Attack on government critic signals drive to crush dissent

The Nepal Communist Party has never been open to criticism, whether from inside or outside the party. While Prime Minister and NCP Co-chair KP Sharma Oli has asked party members to refrain from criticising the government and support its works, Co-chair Pushpa Kamal Dahal has called on party members to defend the government and counterattack against “regressive forces”.  All of this incitement seemed to come to a head on Saturday, when Gyanendra Shahi, a self-styled social campaigner, was brutally attacked by an unidentified group in Chitwan. Shahi is the same person who, a few weeks ago, made headlines after he verbally berated Tourism Minister Yogesh Bhattarai for delaying a Kathmandu-bound flight at the Nepalgunj airport. While the police have yet to investigate the attack, many believe that the assault was retaliation from ruling party cadres for Shahi’s tirade against Bhattarai. Attempts had also been made previously. A day after the Nepalgunj airport fracas, Shahi was detained by police after a group of ruling party cadres tried to attack him while he was about to address a press conference. The party’s youth wings had issued a decree banning Shahi’s entry to at least two districts. In a Facebook post, Ain Mahar, chairman of the All Nepal National Free Students’ Union, a wing of the ruling communist party, appreciatively compared the attack on Shahi to “explosive batting” by Nepali cricketers in Singapore. “Friends do not forget we are not only the children of sage but also the cadres of Madan Bandari,” Mahar wrote, referring to the late Communist Party of Nepal (UML) leader. “Our proposition is simple: tit for tat… If we treat dengue with simple paracetamol, one can die.
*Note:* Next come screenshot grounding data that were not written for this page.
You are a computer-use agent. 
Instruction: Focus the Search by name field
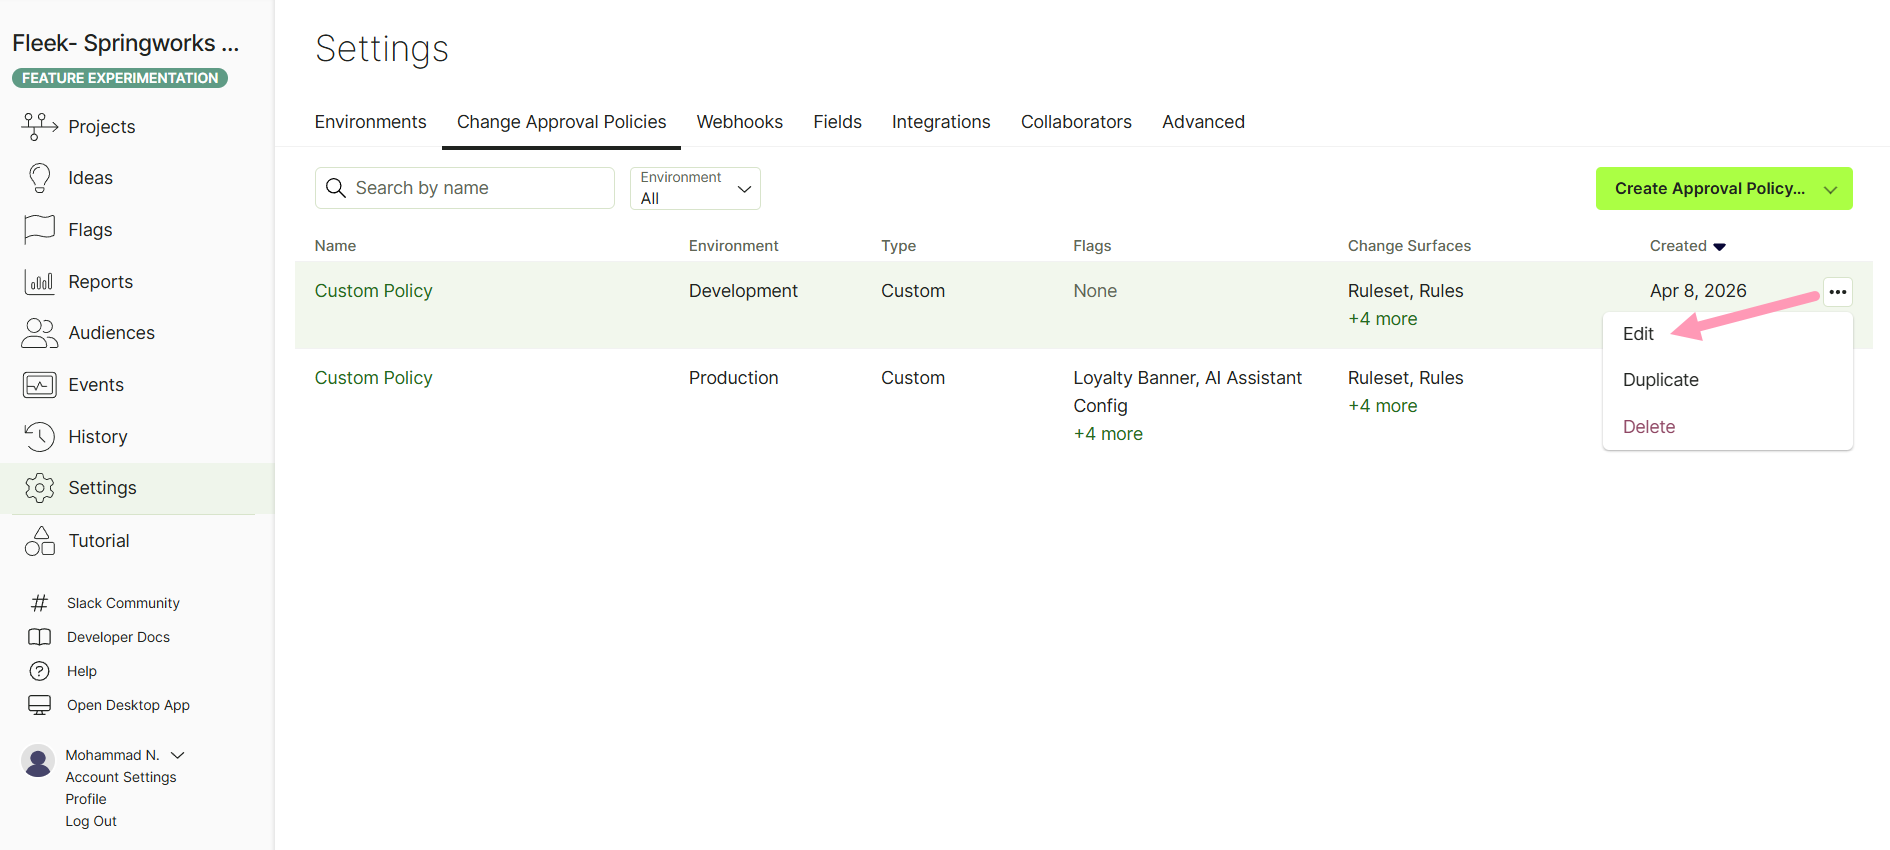click(465, 188)
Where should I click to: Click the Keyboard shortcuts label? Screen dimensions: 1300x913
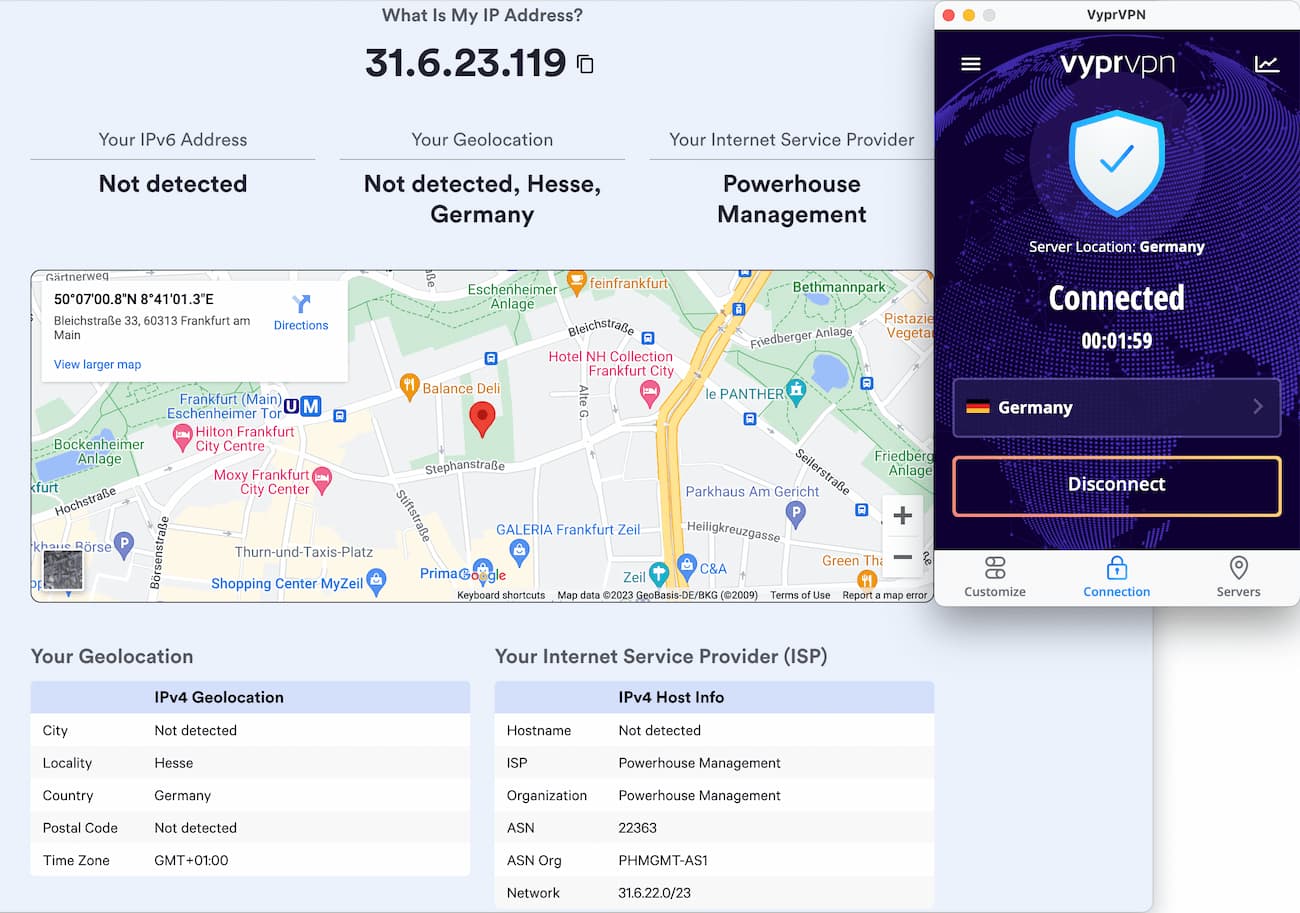coord(500,594)
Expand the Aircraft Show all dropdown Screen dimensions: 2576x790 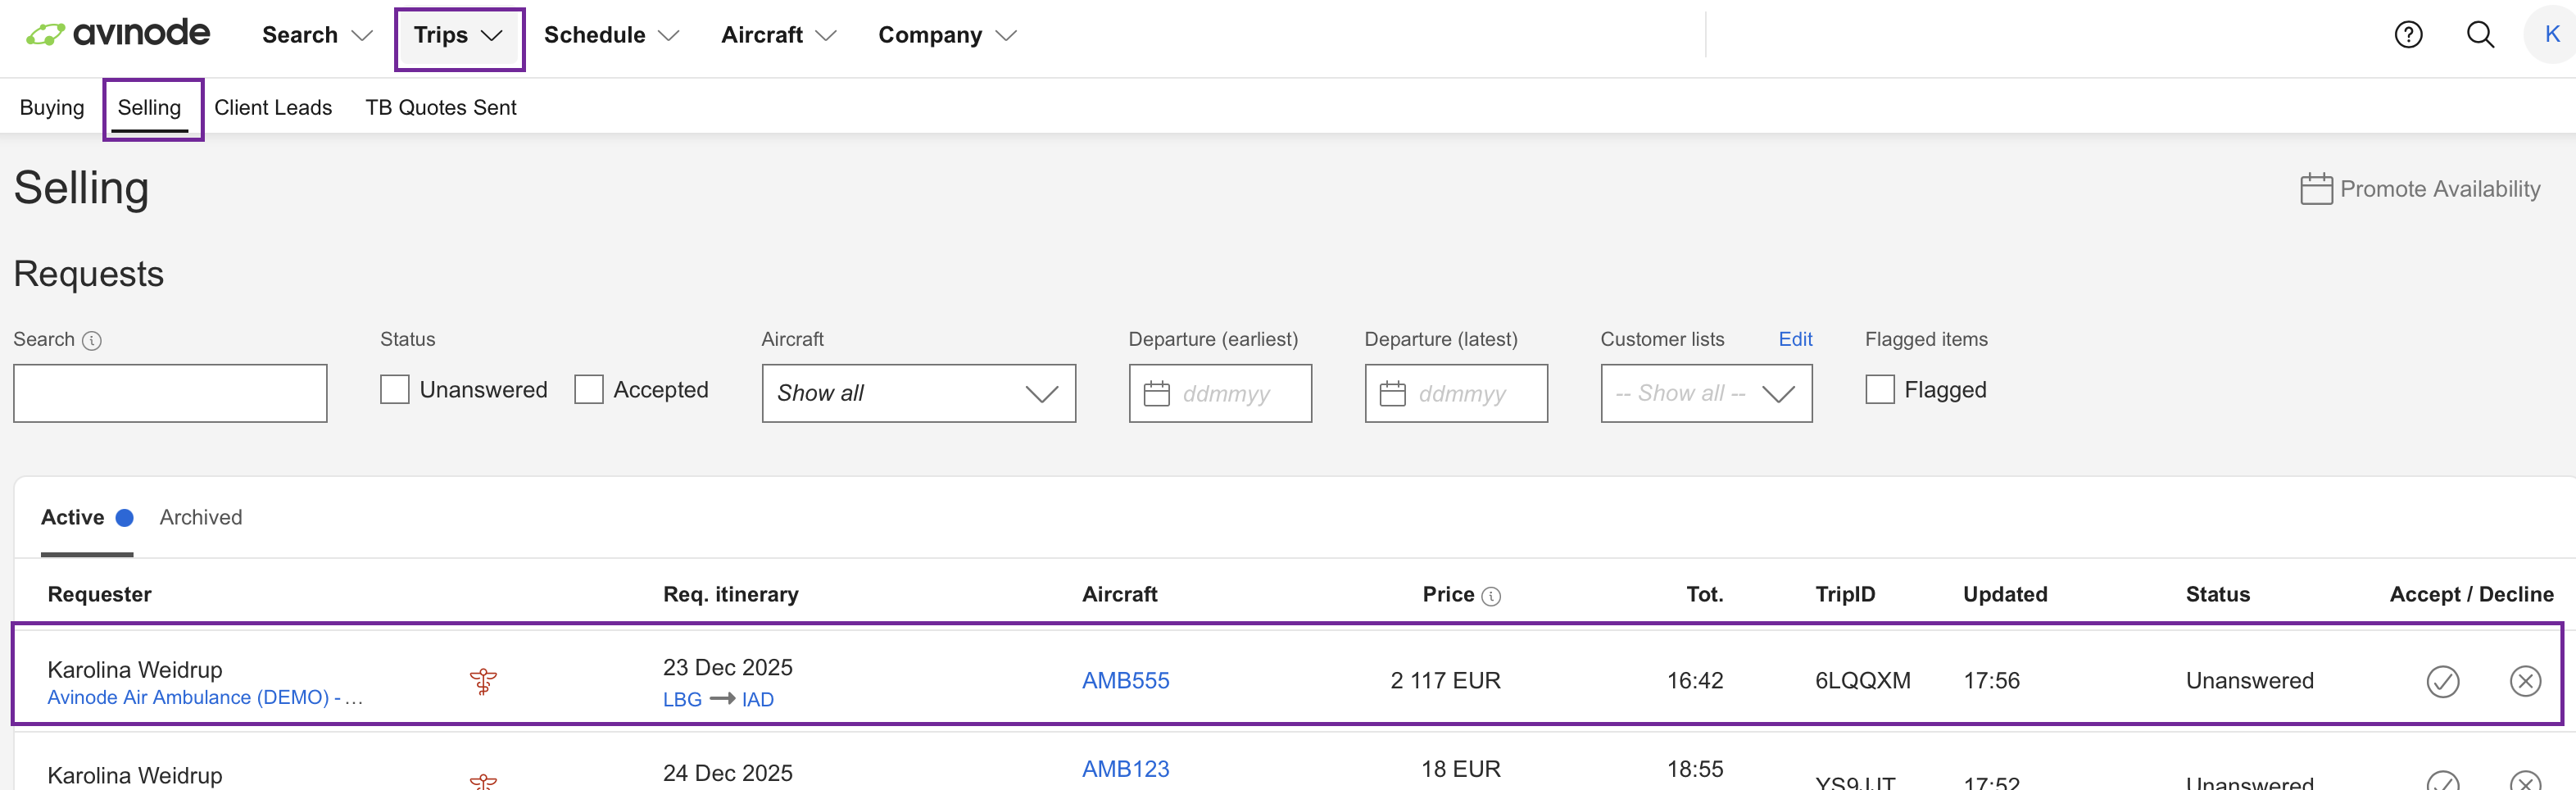[917, 393]
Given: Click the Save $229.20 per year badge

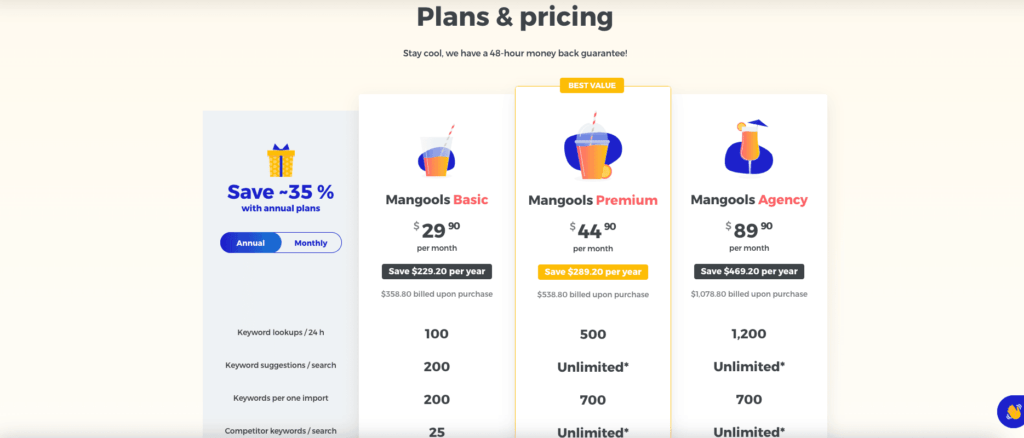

So the treatment of ordinary fever and dengue is different.” However, politicians, analysts and the public have condemned the attack and said that the way Shahi is being treated directly contradicts the fundamentals of democracy. “The ruling party has restored to the kind of civil war-era retaliation it used to take up against the Nepali Congress,” said Bipin Adhikari, a constitutional expert and former dean of the Kathmandu University School of Law. “Such types of action should be considered personal and the government should disassociate itself from them.”